#' Get feature importance using the permutation method
#'
#' Calculates feature importance using a trained model and test data. Requires
#' the `future.apply` package.
#'
#' @inheritParams run_ml
#' @inheritParams calc_perf_metrics
#' @inheritParams group_correlated_features
#' @param nperms number of permutations to perform (default: `100`).
#' @param groups Vector of feature names to group together during permutation.
#' Each element should be a string with feature names separated by a pipe
#' character (`|`). If this is `NULL` (default), correlated features will be
#' grouped together based on `corr_thresh`.
#'
#' @return Data frame with performance metrics for when each feature (or group
#' of correlated features; `feat`) is permuted (`perf_metric`), differences
#' between the actual test performance metric on and the permuted performance
#' metric (`perf_metric_diff`; test minus permuted performance), and the
#' p-value (`pvalue`: the probability of obtaining the actual performance
#' value under the null hypothesis). Features with a larger `perf_metric_diff`
#' are more important. The performance metric name (`perf_metric_name`) and
#' seed (`seed`) are also returned.
#'
#' @details
#' For permutation tests, the p-value is the number of permutation statistics
#' that are greater than the test statistic, divided by the number of
#' permutations.

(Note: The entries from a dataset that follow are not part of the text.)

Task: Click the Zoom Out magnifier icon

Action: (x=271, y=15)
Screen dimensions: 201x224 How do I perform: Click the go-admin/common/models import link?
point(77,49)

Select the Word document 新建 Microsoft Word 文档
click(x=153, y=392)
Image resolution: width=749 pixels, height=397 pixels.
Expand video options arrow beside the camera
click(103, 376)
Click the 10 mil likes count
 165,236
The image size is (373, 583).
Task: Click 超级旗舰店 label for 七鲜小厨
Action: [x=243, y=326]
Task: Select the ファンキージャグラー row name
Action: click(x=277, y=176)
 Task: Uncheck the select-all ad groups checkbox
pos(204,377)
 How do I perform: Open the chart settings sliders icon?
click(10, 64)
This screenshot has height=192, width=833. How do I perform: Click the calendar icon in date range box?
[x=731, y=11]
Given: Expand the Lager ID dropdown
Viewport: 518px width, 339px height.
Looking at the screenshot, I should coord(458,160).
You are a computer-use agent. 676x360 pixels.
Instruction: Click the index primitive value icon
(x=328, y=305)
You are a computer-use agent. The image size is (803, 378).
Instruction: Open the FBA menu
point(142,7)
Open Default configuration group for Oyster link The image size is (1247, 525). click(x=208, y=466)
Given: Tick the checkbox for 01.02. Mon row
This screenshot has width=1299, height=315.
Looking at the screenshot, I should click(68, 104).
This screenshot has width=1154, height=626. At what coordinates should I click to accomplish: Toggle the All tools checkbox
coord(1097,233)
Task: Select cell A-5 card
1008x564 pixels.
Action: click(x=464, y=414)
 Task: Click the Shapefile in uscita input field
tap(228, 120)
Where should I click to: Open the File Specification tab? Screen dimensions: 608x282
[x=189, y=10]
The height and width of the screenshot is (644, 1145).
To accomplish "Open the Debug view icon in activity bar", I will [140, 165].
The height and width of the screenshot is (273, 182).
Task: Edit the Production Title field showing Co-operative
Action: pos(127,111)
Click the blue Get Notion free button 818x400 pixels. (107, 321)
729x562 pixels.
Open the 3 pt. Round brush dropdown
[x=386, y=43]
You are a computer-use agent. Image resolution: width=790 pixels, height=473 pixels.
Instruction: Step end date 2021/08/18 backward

In our case, the permutation statistic is the model performance
#' (e.g. AUROC) after randomizing the order of observations for one feature, and
#' the test statistic is the actual performance on the test data. By default we
#' perform 100 permutations per feature; increasing this will increase the
#' precision of estimating the null distribution, but also increases runtime.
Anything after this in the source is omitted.